### SOURCE DOCUMENT

((

All of lore.kernel.org
 help / color / mirror / Atom feed
From: hanjun.guo@linaro.org (Hanjun Guo)
To: linux-arm-kernel@lists.infradead.org
Subject: [RFC PATCH v2 2/4] Documentation: arm64/arm: dt bindings for numa.
Date: Wed, 26 Nov 2014 17:12:49 +0800	[thread overview]
Message-ID: <54759991.50204@linaro.org> (raw)
In-Reply-To: <2065254.jRdQcinOdg@wuerfel>

On 2014-11-26 3:00, Arnd Bergmann wrote:
> On Tuesday 25 November 2014 08:15:47 Ganapatrao Kulkarni wrote:
>>> No, don't hardcode ARM specifics into a common binding either. I've looked
>>> at the ibm,associativity properties again, and I think we should just use
>>> those, they can cover all cases and are completely independent of the
>>> architecture. We should probably discuss about the property name though,
>>> as using the "ibm," prefix might not be the best idea.
>>
>> We have started with new proposal, since not got enough details how
>> ibm/ppc is managing the numa using dt.
>> there is no documentation and there is no power/PAPR spec for numa in
>> public domain and there are no single dt file in arch/powerpc which
>> describes the numa. if we get any one of these details, we can align
>> to powerpc implementation.
> 
> Basically the idea is to have an "ibm,associativity" property in each
> bus or device that is node specific, and this includes all CPUs and
> memory nodes. The property contains an array of 32-bit integers that
> count the resources. Take an example of a NUMA cluster of two machines
> with four sockets and four cores each (32 cores total), a memory
> channel on each socket and one PCI host per board that is connected
> at equal speed to each socket on the board.
> 
> The ibm,associativity property in each PCI host, CPU or memory device
> node consequently has an array of three (board, socket, core) integers:
> 
> 	memory at 0,0 {
> 		device_type = "memory";
> 		reg = <0x0 0x0  0x4 0x0;
> 		/* board 0, socket 0, no specific core */
> 		ibm,asssociativity = <0 0 0xffff>;
> 	};
> 
> 	memory at 4,0 {
> 		device_type = "memory";
> 		reg = <0x4 0x0  0x4 0x0>;
> 		/* board 0, socket 1, no specific core */
> 		ibm,asssociativity = <0 1 0xffff>; 
> 	};
> 
> 	...
> 
> 	memory at 1c,0 {
> 		device_type = "memory";
> 		reg = <0x1c 0x0  0x4 0x0>;
> 		/* board 0, socket 7, no specific core */
> 		ibm,asssociativity = <1 7 0xffff>; 
> 	};
> 
> 	cpus {
> 		#address-cells = <2>;
> 		#size-cells = <0>;
> 		cpu at 0 {
> 			device_type = "cpu";
> 			reg = <0 0>;
> 			/* board 0, socket 0, core 0*/
> 			ibm,asssociativity = <0 0 0>; 
> 		};
> 
> 		cpu at 1 {
> 			device_type = "cpu";
> 			reg = <0 0>;
> 			/* board 0, socket 0, core 0*/
> 			ibm,asssociativity = <0 0 0>; 
> 		};
> 
> 		...

))

### DATA SHOWN
((

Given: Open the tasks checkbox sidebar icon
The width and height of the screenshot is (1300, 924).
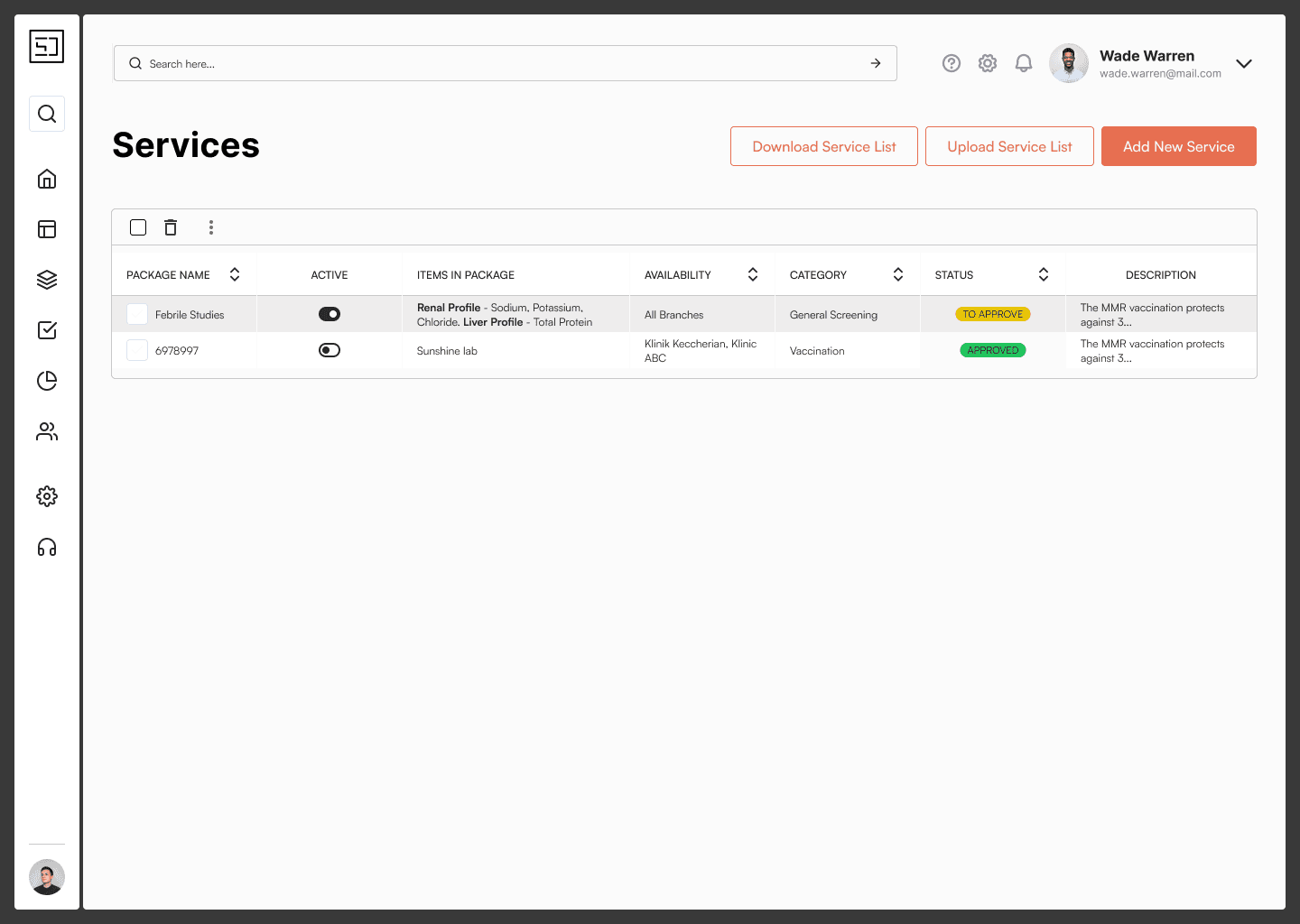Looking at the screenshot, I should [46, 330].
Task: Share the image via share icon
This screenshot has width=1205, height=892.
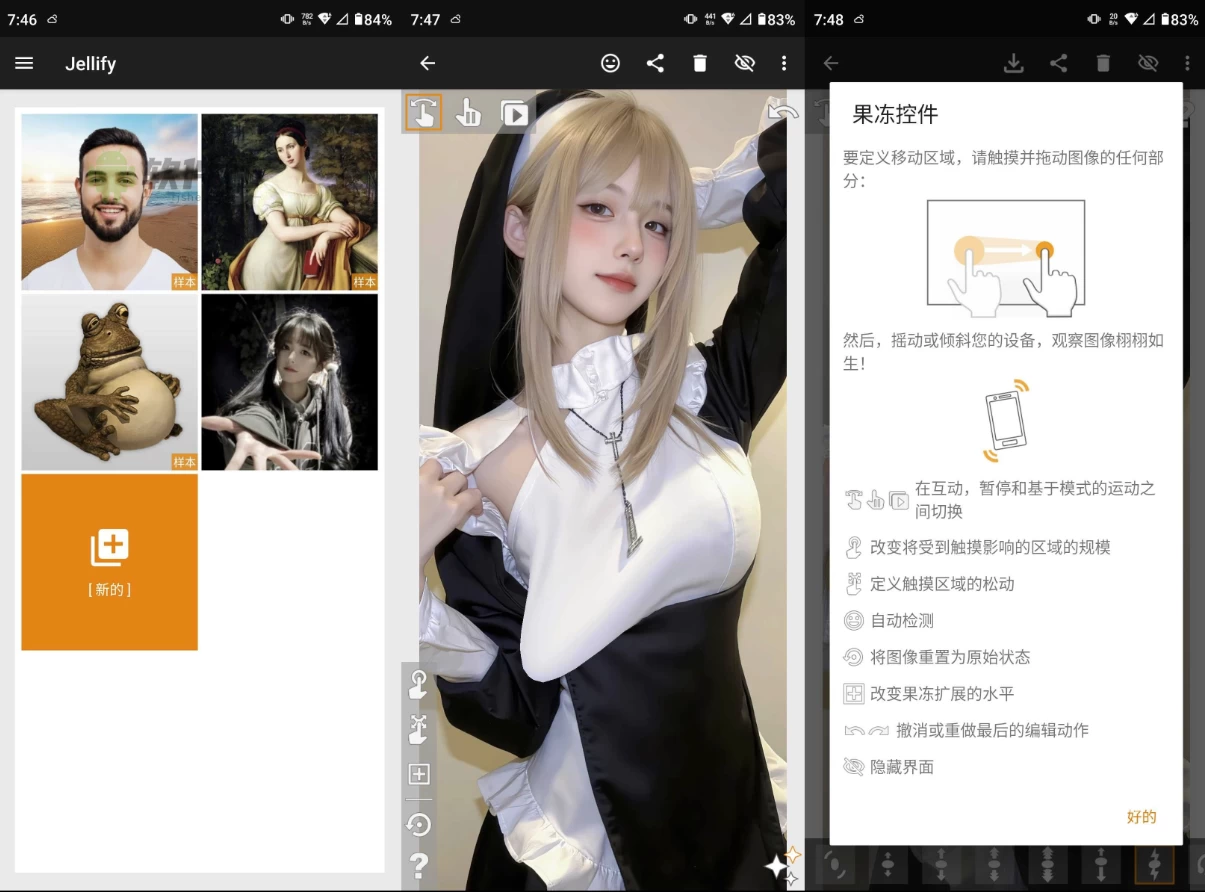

))

### OBJECTIVES
1. Summarize the NUMA binding thread in two sentences.
2. In the NUMA binding thread, how many cores does the example cluster of two machines have in total?
3. Resume the NUMA binding thread after its last line.
The data is not needed for any of this.

### RESPONSES FOR EACH TASK
1. A quoted message in the NUMA binding thread recommends using the ibm,associativity properties for a common binding instead of hardcoding ARM specifics, and Ganapatrao Kulkarni answers that a new proposal was started because there is no public documentation, no power/PAPR spec, and no dt file in arch/powerpc describing how ibm/ppc manages NUMA with dt. Arnd Bergmann replies that each node-specific bus or device, including all CPUs and memory nodes, gets an ibm,associativity property holding an array of 32-bit integers, and he illustrates this with a cluster of two machines in which each PCI host, CPU, or memory node carries board, socket, and core values.

2. 32 cores.

3.
> 
> 		cpu at 31 {
> 			device_type = "cpu";
> 			reg = <0 32>;
> 			/* board 1, socket 7, core 31*/
> 			ibm,asssociativity = <1 7 31>; 
> 		};
> 	};
> 
> 	pci at 100,0 {
> 		device_type = "pci";
> 		/* board 0 */
> 		ibm,associativity = <0 0xffff 0xffff>;
> 		...
> 	};
> 
> 	pci at 200,0 {
> 		device_type = "pci";
> 		/* board 1 */
> 		ibm,associativity = <1 0xffff 0xffff>;
> 		...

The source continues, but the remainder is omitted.